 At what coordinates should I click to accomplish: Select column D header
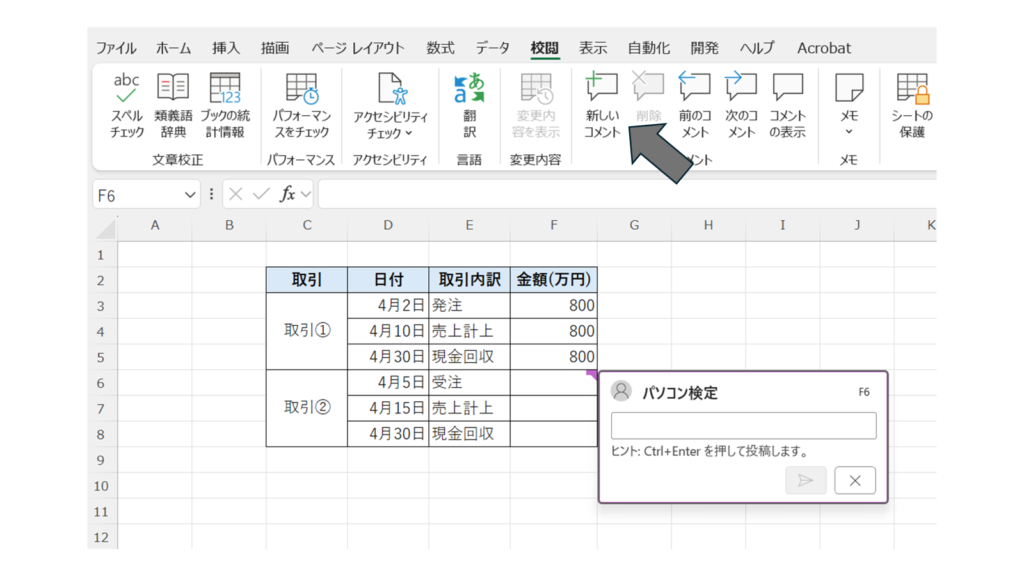(388, 226)
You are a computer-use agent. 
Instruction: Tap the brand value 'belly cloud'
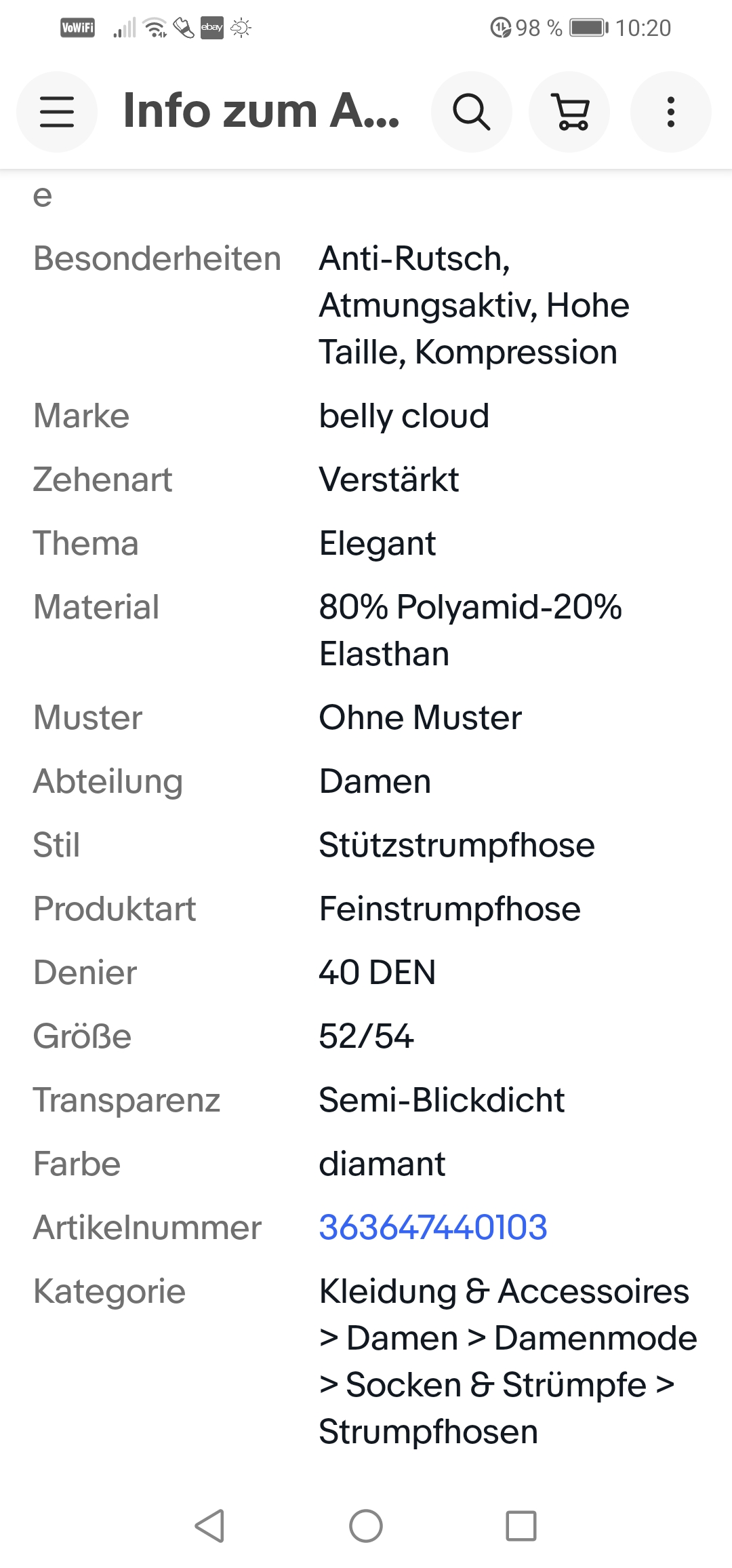(404, 416)
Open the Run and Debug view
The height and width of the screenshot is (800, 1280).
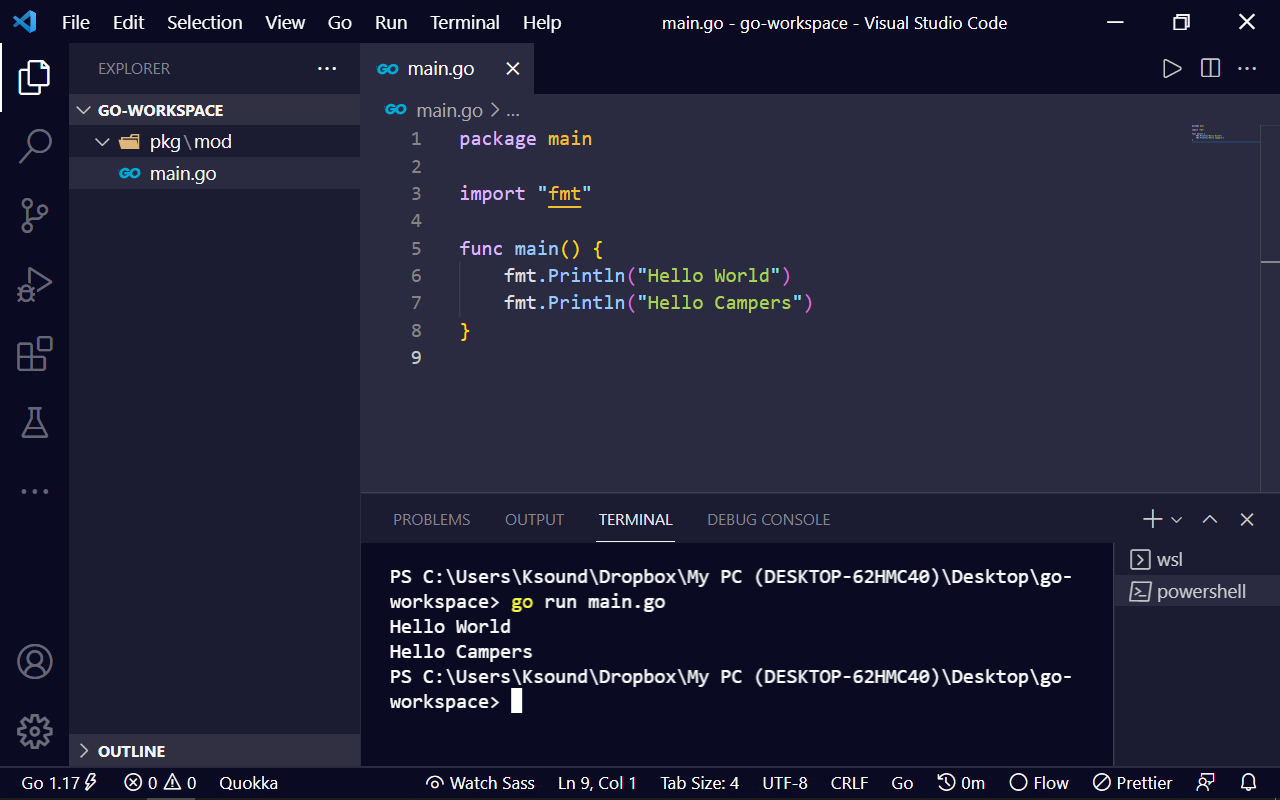click(35, 285)
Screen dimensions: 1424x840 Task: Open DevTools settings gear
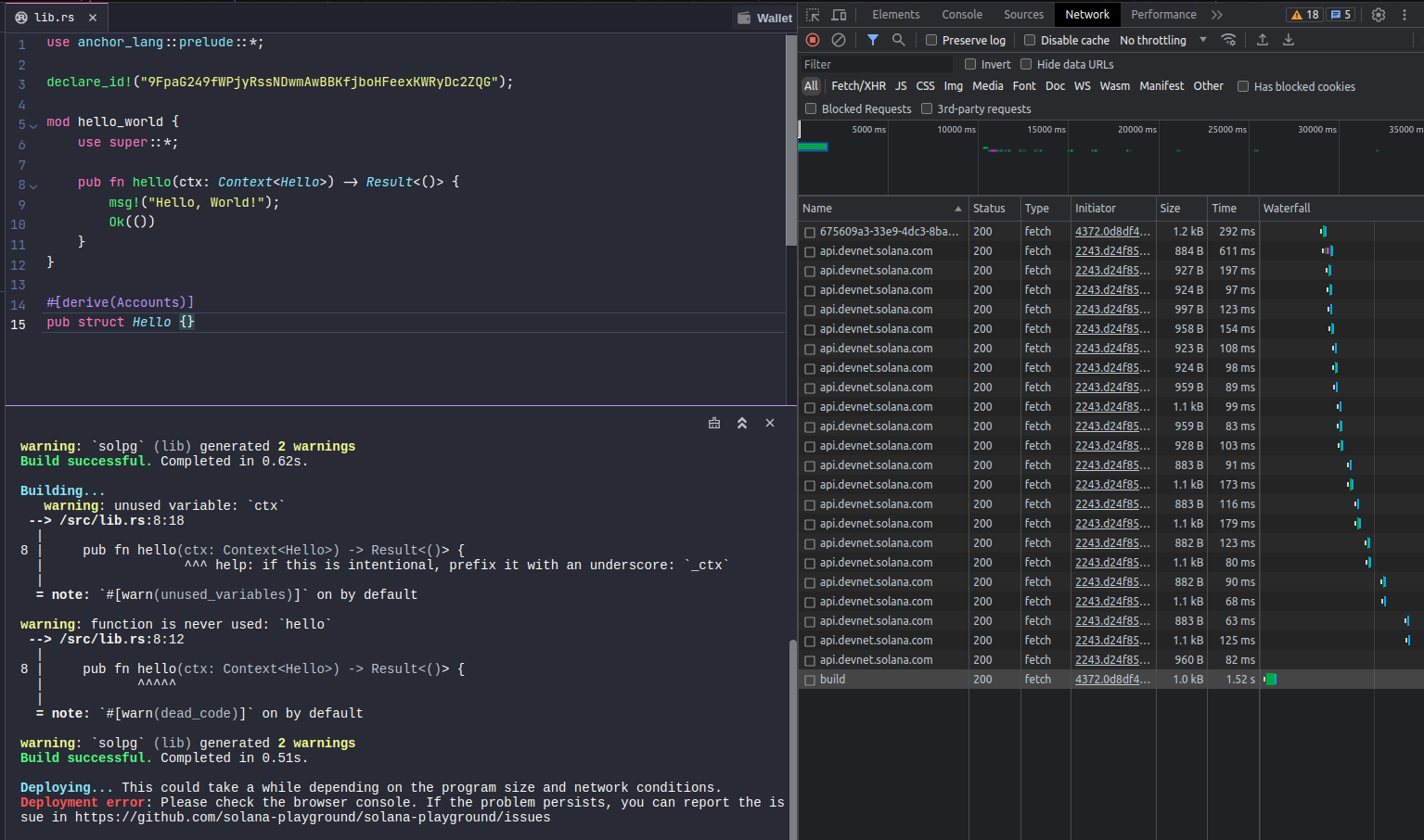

[INSTRUCTIONS FOR THE TASK] Transcribe all of the records above exactly; no image should appear in what you write.

[EXERCISE RESPONSE]
 At what coordinates should I click to accomplish: Select column D header
(388, 226)
You are a computer-use agent. 
Instruction: Tap the brand value 'belly cloud'
(404, 416)
Open the Run and Debug view
The height and width of the screenshot is (800, 1280).
click(35, 285)
Screen dimensions: 1424x840 Task: Open DevTools settings gear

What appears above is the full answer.